> _ARTIKEL_
════════
Bagi orang Banyuwangi, kundaran atau
kuntulan dadaran, atau yang biasa disebut dengan kuntulan saja, sudah tidak
asing lagi. Ia diminati banyak orang, pertunjukannya selalu disesaki oleh penonton
tua-muda. Maklum saja, kuntulan versi baru ini boleh dibilang mewakili ruang
batin masyarakat Banyuwangi kontemporer yang terbuka, cair, dinamis dan peka
terhadap perubahan. Tidak banyak yang mencatat memang, bahwa kuntulan
sebenarnya memiliki sejarah yang sangat menegangkan. Ibarat sebuah arena, ia
adalah ruang tempat berbagai kepentingan dipertarungkan. Ya, kuntulan sebagai
arena kontestasi.
Menurut sejarahnya, kundaran sebenarnya
adalah perkembangan dari kuntulan yang embrionya adalah musik hadrah. Istilah
kuntulan sendiri berasal dari kata “kuntul” yaitu nama burung kuntul yang mirip
bangau. Ada juga yang berpendapat nama kuntulan berasal dari kata Arab kuntubil
yang artinya “terselenggaranya pada malam hari”, dimana kata tersebut berkaitan
dengan aktifitas santri yang mendendangkan puji-pujian berbentuk syair barjanji
dengan diiringi rebana disertai gerakan-gerakan yang monoton. Pertunjukan
kuntulan sebagian besar menyajikan lagu-lagu berisi pujian terhadap Nabi
Muhammad dengan para penari serba putih sehingga sekilas tampak seperti kuntul.
════════
> _DATA_
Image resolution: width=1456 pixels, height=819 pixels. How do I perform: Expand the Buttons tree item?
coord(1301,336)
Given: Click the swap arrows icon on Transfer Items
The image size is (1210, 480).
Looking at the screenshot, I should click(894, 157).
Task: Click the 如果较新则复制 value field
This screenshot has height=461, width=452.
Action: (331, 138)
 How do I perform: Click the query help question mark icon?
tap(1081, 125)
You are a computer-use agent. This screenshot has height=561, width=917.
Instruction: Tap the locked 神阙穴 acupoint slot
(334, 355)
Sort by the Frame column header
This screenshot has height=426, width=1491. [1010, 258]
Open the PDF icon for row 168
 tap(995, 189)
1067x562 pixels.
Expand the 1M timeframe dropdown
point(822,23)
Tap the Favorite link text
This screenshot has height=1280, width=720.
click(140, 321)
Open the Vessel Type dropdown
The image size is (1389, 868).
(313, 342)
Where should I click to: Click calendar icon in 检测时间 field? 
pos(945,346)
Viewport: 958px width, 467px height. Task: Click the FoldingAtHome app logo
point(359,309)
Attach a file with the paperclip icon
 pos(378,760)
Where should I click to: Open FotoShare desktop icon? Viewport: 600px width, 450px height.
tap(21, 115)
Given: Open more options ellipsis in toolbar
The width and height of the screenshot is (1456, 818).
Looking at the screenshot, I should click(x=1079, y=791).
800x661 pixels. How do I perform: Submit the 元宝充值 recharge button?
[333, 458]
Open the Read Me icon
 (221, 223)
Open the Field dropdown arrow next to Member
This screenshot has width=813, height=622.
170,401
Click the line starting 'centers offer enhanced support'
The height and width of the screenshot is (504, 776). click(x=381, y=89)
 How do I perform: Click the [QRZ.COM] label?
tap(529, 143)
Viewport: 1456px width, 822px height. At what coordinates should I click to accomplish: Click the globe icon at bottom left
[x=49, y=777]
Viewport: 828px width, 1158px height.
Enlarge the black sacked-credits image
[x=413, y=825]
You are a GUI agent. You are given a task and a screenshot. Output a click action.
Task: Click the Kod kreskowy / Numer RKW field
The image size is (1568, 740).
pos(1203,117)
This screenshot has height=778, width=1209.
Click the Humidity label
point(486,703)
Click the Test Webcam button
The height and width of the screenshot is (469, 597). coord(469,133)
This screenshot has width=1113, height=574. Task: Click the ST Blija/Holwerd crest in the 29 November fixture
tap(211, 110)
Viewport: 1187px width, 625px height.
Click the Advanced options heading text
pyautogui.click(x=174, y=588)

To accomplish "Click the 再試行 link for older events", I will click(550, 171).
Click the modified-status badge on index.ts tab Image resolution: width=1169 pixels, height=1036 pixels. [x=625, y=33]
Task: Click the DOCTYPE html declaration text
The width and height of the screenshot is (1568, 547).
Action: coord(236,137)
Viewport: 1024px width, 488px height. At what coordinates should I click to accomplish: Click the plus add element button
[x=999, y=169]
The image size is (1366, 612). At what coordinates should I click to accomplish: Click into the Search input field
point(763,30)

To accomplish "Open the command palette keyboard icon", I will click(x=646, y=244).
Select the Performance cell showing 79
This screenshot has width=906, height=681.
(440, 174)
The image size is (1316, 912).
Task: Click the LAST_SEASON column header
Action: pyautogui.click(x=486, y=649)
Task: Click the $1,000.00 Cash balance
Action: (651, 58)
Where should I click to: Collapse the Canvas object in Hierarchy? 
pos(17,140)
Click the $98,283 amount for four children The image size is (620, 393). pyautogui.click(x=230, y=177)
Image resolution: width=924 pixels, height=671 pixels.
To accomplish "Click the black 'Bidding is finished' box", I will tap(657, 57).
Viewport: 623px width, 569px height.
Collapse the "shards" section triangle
════════
> _LATIHAN TERTULIS_
Tolong tuliskan kembali secara persis bagian artikel tentang kuntulan di atas, yang diawali dengan kata-kata yang memuat "Bagi orang Banyuwangi, kundaran" dan diakhiri dengan "arena kontestasi.".

> _JAWABAN TUGAS_
Bagi orang Banyuwangi, kundaran atau
kuntulan dadaran, atau yang biasa disebut dengan kuntulan saja, sudah tidak
asing lagi. Ia diminati banyak orang, pertunjukannya selalu disesaki oleh penonton
tua-muda. Maklum saja, kuntulan versi baru ini boleh dibilang mewakili ruang
batin masyarakat Banyuwangi kontemporer yang terbuka, cair, dinamis dan peka
terhadap perubahan. Tidak banyak yang mencatat memang, bahwa kuntulan
sebenarnya memiliki sejarah yang sangat menegangkan. Ibarat sebuah arena, ia
adalah ruang tempat berbagai kepentingan dipertarungkan. Ya, kuntulan sebagai
arena kontestasi.